SUPPLIED DATA:

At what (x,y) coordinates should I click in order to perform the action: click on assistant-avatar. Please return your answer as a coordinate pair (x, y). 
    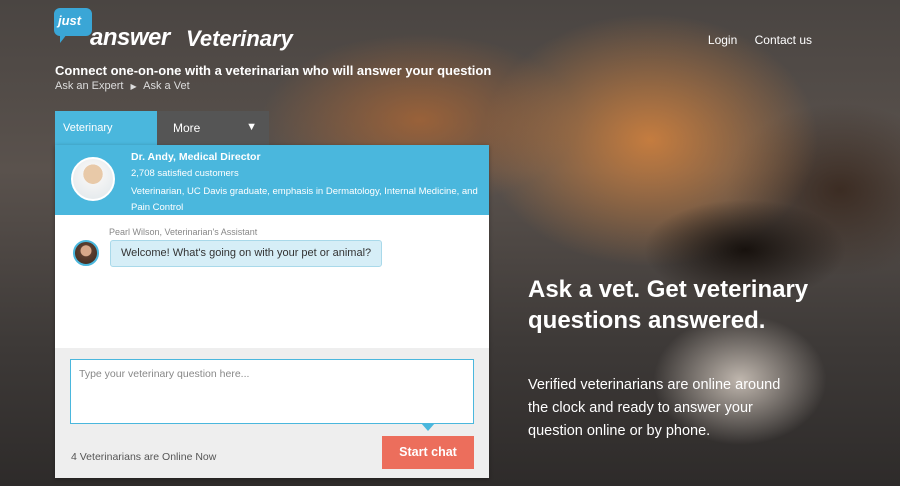
    Looking at the image, I should click on (86, 253).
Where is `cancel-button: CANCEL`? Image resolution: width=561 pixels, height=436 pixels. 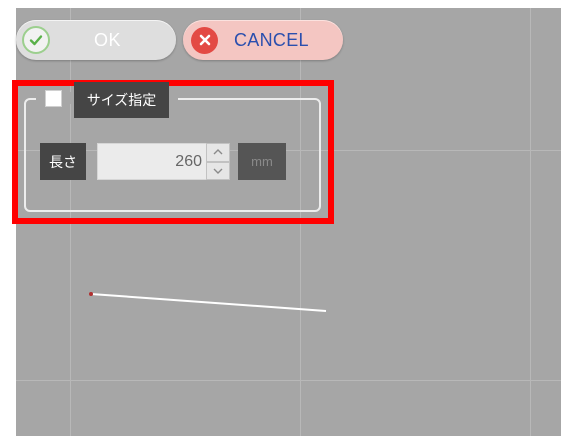 cancel-button: CANCEL is located at coordinates (263, 40).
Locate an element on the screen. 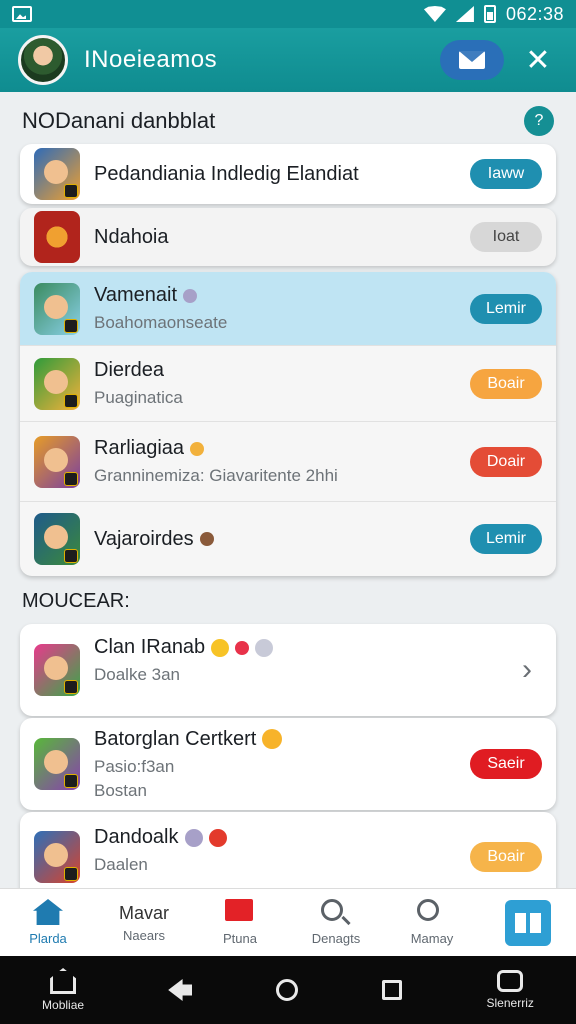 The width and height of the screenshot is (576, 1024). chevron-right-icon: › is located at coordinates (532, 670).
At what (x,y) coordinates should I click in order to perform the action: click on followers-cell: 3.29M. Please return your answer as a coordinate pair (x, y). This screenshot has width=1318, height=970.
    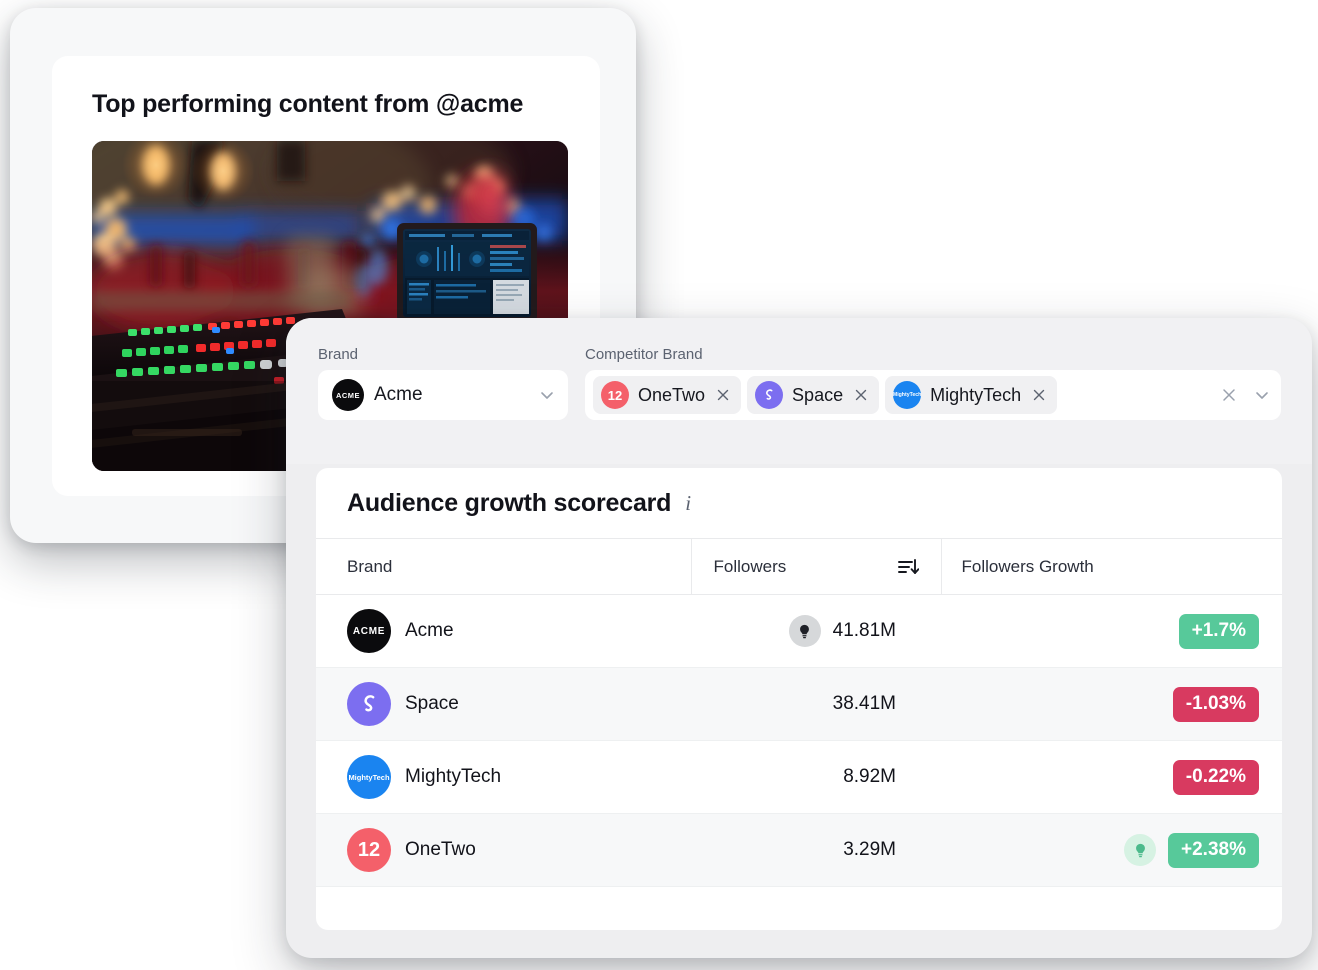
    Looking at the image, I should click on (794, 850).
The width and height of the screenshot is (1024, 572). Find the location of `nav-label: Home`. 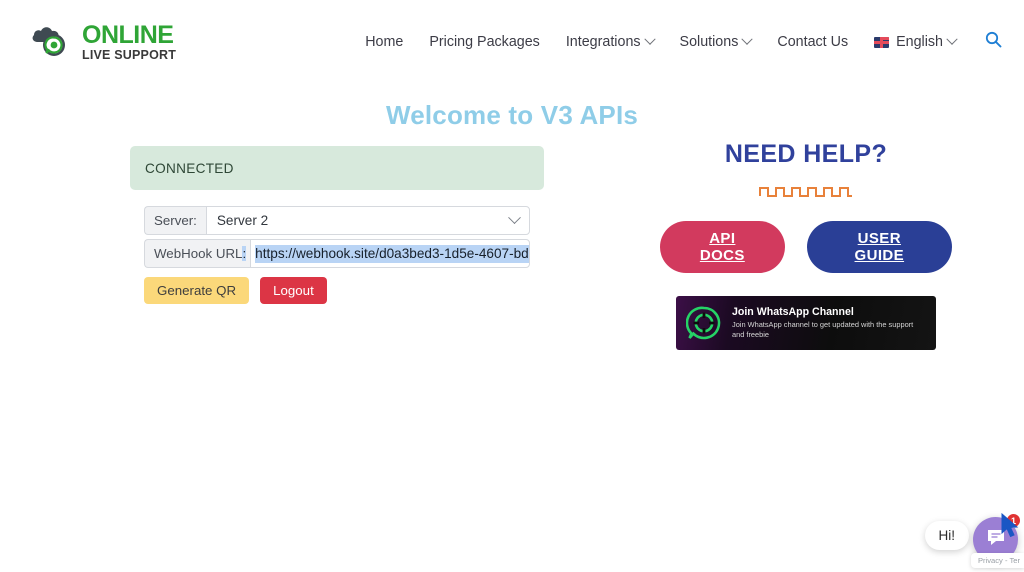

nav-label: Home is located at coordinates (384, 42).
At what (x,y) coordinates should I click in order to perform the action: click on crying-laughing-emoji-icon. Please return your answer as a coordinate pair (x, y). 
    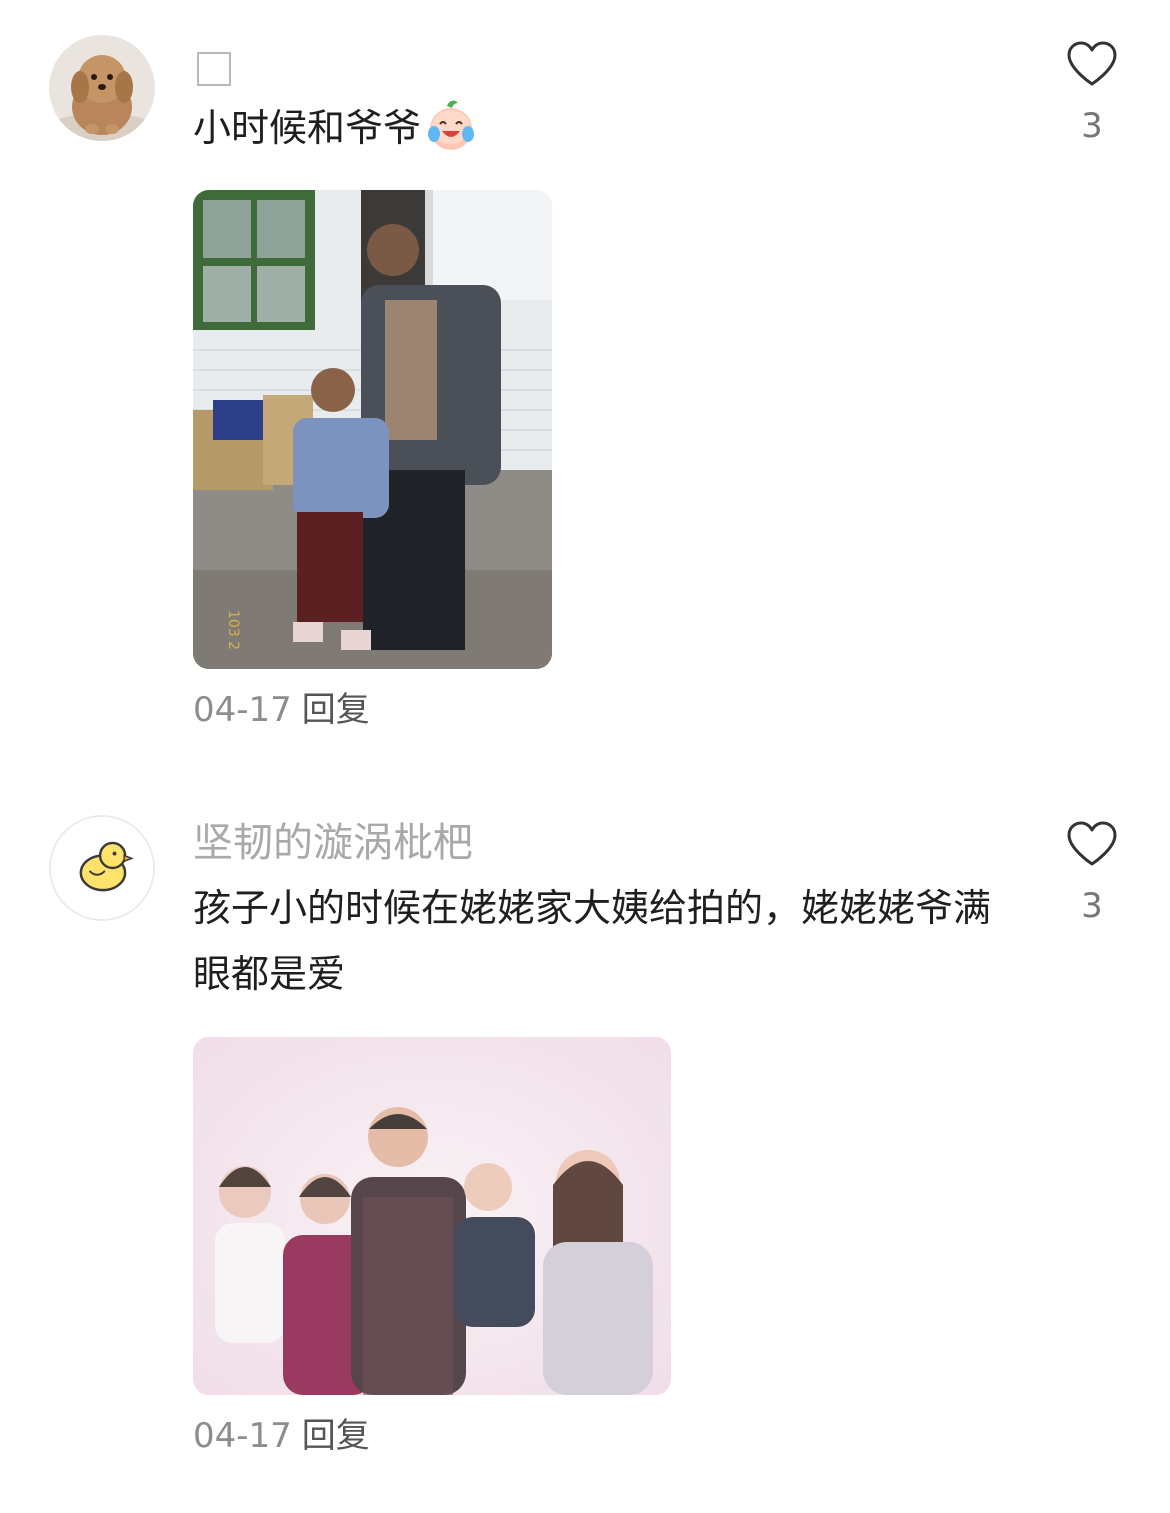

PROMPT: Collect every line from the entries above that contains the word "perform".

ANSWER AREA:
At what (x,y) coordinates should I click in order to perform the action: click on assistant-avatar. Please return your answer as a coordinate pair (x, y). 
At what (x,y) coordinates should I click in order to perform the action: click on followers-cell: 3.29M. Please return your answer as a coordinate pair (x, y). This screenshot has width=1318, height=970.
At what (x,y) coordinates should I click in order to perform the action: click on crying-laughing-emoji-icon. Please return your answer as a coordinate pair (x, y). 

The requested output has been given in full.